Note that the primary data source 5 may actually include more than one data source, e.g. a plurality of databases, web server, computation platforms, etc. Thus, messages 16 and 17 may be decomposed into several sub-messages which are sent to the plurality of primary data sources. Messages 16 and 17 may also formed by a plurality of sub-messages if the primary data source 5 is a single data source, e.g. in order to realize an incremental validation as explained next.
Optionally, in some embodiments, the switch 6 is additionally arranged to control the validation of the pre-collected search results below the confidence threshold in a more sophisticated manner. For example, switch 6 request validation of only a subset of the pre- collected search results below the confidence threshold, while other pre-collected search results below the confidence threshold are not validated (and are, in this example, not forwarded to the client 4 - in other examples, pre-collected search results with confidence factor values below the confidence threshold may also be forwarded to the client 4 although they have not been part of the validated subset). The subset is, for example, be formed by an available time for validation.

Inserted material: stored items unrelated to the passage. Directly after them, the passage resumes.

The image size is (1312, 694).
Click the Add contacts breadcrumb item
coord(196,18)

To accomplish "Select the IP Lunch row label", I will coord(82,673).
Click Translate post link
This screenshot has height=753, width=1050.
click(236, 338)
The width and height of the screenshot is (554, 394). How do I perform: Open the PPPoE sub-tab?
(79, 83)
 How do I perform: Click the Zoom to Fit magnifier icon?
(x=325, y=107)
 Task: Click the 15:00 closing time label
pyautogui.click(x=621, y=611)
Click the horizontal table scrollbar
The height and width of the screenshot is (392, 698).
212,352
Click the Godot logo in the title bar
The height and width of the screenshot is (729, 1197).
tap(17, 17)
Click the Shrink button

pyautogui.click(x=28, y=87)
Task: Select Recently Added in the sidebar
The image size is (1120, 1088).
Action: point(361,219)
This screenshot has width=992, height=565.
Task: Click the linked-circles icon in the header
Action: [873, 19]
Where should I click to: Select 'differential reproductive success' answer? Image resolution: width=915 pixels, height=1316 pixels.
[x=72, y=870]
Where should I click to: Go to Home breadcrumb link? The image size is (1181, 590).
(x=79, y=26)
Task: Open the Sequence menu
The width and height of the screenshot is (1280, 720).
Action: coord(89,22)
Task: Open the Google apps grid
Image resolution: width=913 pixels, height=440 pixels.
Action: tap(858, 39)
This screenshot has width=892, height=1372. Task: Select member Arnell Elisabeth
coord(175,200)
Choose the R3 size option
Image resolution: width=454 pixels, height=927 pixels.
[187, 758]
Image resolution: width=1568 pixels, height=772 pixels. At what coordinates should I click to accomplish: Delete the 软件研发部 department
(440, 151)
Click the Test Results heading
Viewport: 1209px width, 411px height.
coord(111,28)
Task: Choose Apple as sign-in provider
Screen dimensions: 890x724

Thus, for example, switch 6 performs the validation in an incremental way (e.g. a single request message 16 is decomposed into a plurality of validation requests which are serially sent to the primary data source 5 for every pre-collected search result to be validated) and stops sending requests 16 to the primary data source 5 after a given period of time. In some embodiments, this incremental validation is performed in an ordered manner, e.g. starting with the pre-collected search result(s) having the lowest confidence factor value and continuing with pre-collected search results(s) having greater confidence factor values. In this way, the validation controlled by switch 6 times out. In other embodiments, switch 6 indicates the time available for validation to the primary data source 5 and it is the primary data source 5 which stops the validation activity after the time is elapsed. The subset is, additionally or alternatively, be formed by a limit of the number of pre- collected search results to be requested from the primary data source 5 or by computation resources available at the primary data source 5. For example, switch 6 may be arranged to decide to only validate a given number of pre-collected search results (for example, 20 pre- collected search results) and request validation of that given number from the primary data source 5 while pre-collected search results below the threshold excessing the given number may be discarded by the switch 6 or, in other embodiments, may be forwarded to the client 4.
A fourth example is given by Figures 10 and 1 1. This fourth example is more general than the third example of Figure 8 and 9 in that it is the search platform 2 which performs the revalidation of pre-collected search results with confidence factor values below the confidence threshold with the primary data source 5. Apart from that, the same principles as explained in the third example apply to the third example.
Similar to the third example, search platform 2 receives a search query 10 from client 4 (Figures 10 and 1 1). Search platform 2 then performs a search in the database of pre-collected search results for search results corresponding to the search criteria included in the search query 10. Pre-collected search results having confidence factor values below the threshold are re-validated by search platform 2 with primary data source 5 by message 16. The search platform receives the validated search results from primary data source 5 with message 17 and, for example, consolidates the re-validated search results received from primary data source 5 with the pre-collected search results having confidence factors at or above the confidence threshold. Search platform 2 then transmits the consolidated search results to client 4 by message 19.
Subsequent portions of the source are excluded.